| Your assignment |
All of the data is to be copied word for word.

| Material for the task |

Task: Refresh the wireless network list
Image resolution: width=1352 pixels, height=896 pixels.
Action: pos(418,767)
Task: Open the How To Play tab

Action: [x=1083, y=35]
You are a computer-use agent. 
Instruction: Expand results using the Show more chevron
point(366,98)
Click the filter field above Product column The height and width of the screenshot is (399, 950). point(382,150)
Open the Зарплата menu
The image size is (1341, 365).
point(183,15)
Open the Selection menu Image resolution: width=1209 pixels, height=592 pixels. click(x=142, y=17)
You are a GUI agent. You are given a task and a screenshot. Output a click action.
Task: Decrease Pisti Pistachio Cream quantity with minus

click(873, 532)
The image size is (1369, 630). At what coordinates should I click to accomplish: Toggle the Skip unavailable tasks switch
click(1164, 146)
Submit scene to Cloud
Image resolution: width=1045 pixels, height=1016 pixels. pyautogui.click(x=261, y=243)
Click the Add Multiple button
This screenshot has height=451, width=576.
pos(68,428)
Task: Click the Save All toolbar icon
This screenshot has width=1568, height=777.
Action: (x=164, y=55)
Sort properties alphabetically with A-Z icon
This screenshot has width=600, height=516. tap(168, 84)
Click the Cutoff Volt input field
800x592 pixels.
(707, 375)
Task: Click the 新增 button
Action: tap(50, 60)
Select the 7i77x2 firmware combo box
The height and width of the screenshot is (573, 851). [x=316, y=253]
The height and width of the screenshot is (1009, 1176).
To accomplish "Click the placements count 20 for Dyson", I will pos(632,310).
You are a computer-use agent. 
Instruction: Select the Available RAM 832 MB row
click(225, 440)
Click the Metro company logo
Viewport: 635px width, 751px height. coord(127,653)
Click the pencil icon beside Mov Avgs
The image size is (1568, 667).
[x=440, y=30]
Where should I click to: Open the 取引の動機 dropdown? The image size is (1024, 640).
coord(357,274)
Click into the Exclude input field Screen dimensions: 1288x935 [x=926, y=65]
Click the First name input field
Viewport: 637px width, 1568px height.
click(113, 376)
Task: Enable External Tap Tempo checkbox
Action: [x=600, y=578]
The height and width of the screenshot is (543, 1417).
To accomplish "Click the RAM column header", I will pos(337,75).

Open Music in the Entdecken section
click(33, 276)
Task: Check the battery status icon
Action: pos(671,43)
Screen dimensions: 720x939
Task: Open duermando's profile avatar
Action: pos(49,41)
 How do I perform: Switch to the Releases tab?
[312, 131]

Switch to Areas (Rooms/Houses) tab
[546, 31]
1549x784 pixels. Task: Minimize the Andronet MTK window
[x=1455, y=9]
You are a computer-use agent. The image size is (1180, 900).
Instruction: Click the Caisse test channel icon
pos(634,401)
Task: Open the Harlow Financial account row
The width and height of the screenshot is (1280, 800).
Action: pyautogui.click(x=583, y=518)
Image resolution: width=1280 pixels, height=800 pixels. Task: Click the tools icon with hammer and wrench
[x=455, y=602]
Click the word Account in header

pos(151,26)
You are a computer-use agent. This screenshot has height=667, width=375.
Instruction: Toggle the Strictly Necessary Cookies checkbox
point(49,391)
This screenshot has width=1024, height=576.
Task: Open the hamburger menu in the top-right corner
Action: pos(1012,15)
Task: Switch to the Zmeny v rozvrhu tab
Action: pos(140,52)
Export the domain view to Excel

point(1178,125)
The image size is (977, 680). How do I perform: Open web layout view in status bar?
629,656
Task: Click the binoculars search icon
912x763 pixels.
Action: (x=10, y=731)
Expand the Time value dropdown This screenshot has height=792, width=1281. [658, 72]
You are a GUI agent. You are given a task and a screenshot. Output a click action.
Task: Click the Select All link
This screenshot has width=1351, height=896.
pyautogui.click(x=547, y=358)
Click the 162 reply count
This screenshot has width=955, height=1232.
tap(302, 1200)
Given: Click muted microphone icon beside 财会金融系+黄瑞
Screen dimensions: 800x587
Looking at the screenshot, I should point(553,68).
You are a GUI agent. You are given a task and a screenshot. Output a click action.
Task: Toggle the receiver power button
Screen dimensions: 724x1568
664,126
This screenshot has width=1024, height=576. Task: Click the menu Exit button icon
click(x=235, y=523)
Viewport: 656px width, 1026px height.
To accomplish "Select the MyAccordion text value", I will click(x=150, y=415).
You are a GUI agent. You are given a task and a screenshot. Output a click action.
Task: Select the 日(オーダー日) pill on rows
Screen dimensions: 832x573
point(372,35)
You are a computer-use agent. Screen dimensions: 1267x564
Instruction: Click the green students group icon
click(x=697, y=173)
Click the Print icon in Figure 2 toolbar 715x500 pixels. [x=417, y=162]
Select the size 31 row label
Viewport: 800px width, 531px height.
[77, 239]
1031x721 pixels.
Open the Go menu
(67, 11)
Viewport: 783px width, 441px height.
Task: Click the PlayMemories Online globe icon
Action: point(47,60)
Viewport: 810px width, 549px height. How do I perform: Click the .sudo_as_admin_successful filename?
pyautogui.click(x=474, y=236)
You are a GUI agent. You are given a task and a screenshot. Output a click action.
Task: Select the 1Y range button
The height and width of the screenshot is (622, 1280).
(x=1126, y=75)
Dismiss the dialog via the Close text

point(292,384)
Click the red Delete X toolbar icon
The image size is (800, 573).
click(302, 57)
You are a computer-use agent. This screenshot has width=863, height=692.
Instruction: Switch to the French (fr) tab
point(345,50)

| Response area |
Task: Refresh the wireless network list
Image resolution: width=1352 pixels, height=896 pixels.
Action: pos(418,767)
Task: Open the How To Play tab

Action: [x=1083, y=35]
You are a computer-use agent. 
Instruction: Expand results using the Show more chevron
point(366,98)
Click the filter field above Product column The height and width of the screenshot is (399, 950). point(382,150)
Open the Зарплата menu
The image size is (1341, 365).
point(183,15)
Open the Selection menu Image resolution: width=1209 pixels, height=592 pixels. click(x=142, y=17)
You are a GUI agent. You are given a task and a screenshot. Output a click action.
Task: Decrease Pisti Pistachio Cream quantity with minus

click(873, 532)
The image size is (1369, 630). At what coordinates should I click to accomplish: Toggle the Skip unavailable tasks switch
click(1164, 146)
Submit scene to Cloud
Image resolution: width=1045 pixels, height=1016 pixels. pyautogui.click(x=261, y=243)
Click the Add Multiple button
This screenshot has height=451, width=576.
pos(68,428)
Task: Click the Save All toolbar icon
This screenshot has width=1568, height=777.
Action: (x=164, y=55)
Sort properties alphabetically with A-Z icon
This screenshot has width=600, height=516. tap(168, 84)
Click the Cutoff Volt input field
800x592 pixels.
(707, 375)
Task: Click the 新增 button
Action: tap(50, 60)
Select the 7i77x2 firmware combo box
The height and width of the screenshot is (573, 851). [x=316, y=253]
The height and width of the screenshot is (1009, 1176).
To accomplish "Click the placements count 20 for Dyson", I will pos(632,310).
You are a computer-use agent. 
Instruction: Select the Available RAM 832 MB row
click(225, 440)
Click the Metro company logo
Viewport: 635px width, 751px height. coord(127,653)
Click the pencil icon beside Mov Avgs
The image size is (1568, 667).
[x=440, y=30]
Where should I click to: Open the 取引の動機 dropdown? The image size is (1024, 640).
coord(357,274)
Click into the Exclude input field Screen dimensions: 1288x935 [x=926, y=65]
Click the First name input field
Viewport: 637px width, 1568px height.
click(113, 376)
Task: Enable External Tap Tempo checkbox
Action: [x=600, y=578]
The height and width of the screenshot is (543, 1417).
To accomplish "Click the RAM column header", I will pos(337,75).

Open Music in the Entdecken section
click(33, 276)
Task: Check the battery status icon
Action: pos(671,43)
Screen dimensions: 720x939
Task: Open duermando's profile avatar
Action: pos(49,41)
 How do I perform: Switch to the Releases tab?
[312, 131]

Switch to Areas (Rooms/Houses) tab
[546, 31]
1549x784 pixels. Task: Minimize the Andronet MTK window
[x=1455, y=9]
You are a computer-use agent. The image size is (1180, 900).
Instruction: Click the Caisse test channel icon
pos(634,401)
Task: Open the Harlow Financial account row
The width and height of the screenshot is (1280, 800).
Action: pyautogui.click(x=583, y=518)
Image resolution: width=1280 pixels, height=800 pixels. Task: Click the tools icon with hammer and wrench
[x=455, y=602]
Click the word Account in header

pos(151,26)
You are a computer-use agent. This screenshot has height=667, width=375.
Instruction: Toggle the Strictly Necessary Cookies checkbox
point(49,391)
This screenshot has width=1024, height=576.
Task: Open the hamburger menu in the top-right corner
Action: pos(1012,15)
Task: Switch to the Zmeny v rozvrhu tab
Action: pos(140,52)
Export the domain view to Excel

point(1178,125)
The image size is (977, 680). How do I perform: Open web layout view in status bar?
629,656
Task: Click the binoculars search icon
912x763 pixels.
Action: (x=10, y=731)
Expand the Time value dropdown This screenshot has height=792, width=1281. [658, 72]
You are a GUI agent. You are given a task and a screenshot. Output a click action.
Task: Click the Select All link
This screenshot has width=1351, height=896.
pyautogui.click(x=547, y=358)
Click the 162 reply count
This screenshot has width=955, height=1232.
tap(302, 1200)
Given: Click muted microphone icon beside 财会金融系+黄瑞
Screen dimensions: 800x587
Looking at the screenshot, I should point(553,68).
You are a GUI agent. You are given a task and a screenshot. Output a click action.
Task: Toggle the receiver power button
Screen dimensions: 724x1568
664,126
This screenshot has width=1024, height=576. Task: Click the menu Exit button icon
click(x=235, y=523)
Viewport: 656px width, 1026px height.
To accomplish "Select the MyAccordion text value", I will click(x=150, y=415).
You are a GUI agent. You are given a task and a screenshot. Output a click action.
Task: Select the 日(オーダー日) pill on rows
Screen dimensions: 832x573
point(372,35)
You are a computer-use agent. Screen dimensions: 1267x564
Instruction: Click the green students group icon
click(x=697, y=173)
Click the Print icon in Figure 2 toolbar 715x500 pixels. [x=417, y=162]
Select the size 31 row label
Viewport: 800px width, 531px height.
[77, 239]
1031x721 pixels.
Open the Go menu
(67, 11)
Viewport: 783px width, 441px height.
Task: Click the PlayMemories Online globe icon
Action: point(47,60)
Viewport: 810px width, 549px height. How do I perform: Click the .sudo_as_admin_successful filename?
pyautogui.click(x=474, y=236)
You are a GUI agent. You are given a task and a screenshot. Output a click action.
Task: Select the 1Y range button
The height and width of the screenshot is (622, 1280).
(x=1126, y=75)
Dismiss the dialog via the Close text

point(292,384)
Click the red Delete X toolbar icon
The image size is (800, 573).
click(302, 57)
You are a computer-use agent. This screenshot has width=863, height=692.
Instruction: Switch to the French (fr) tab
point(345,50)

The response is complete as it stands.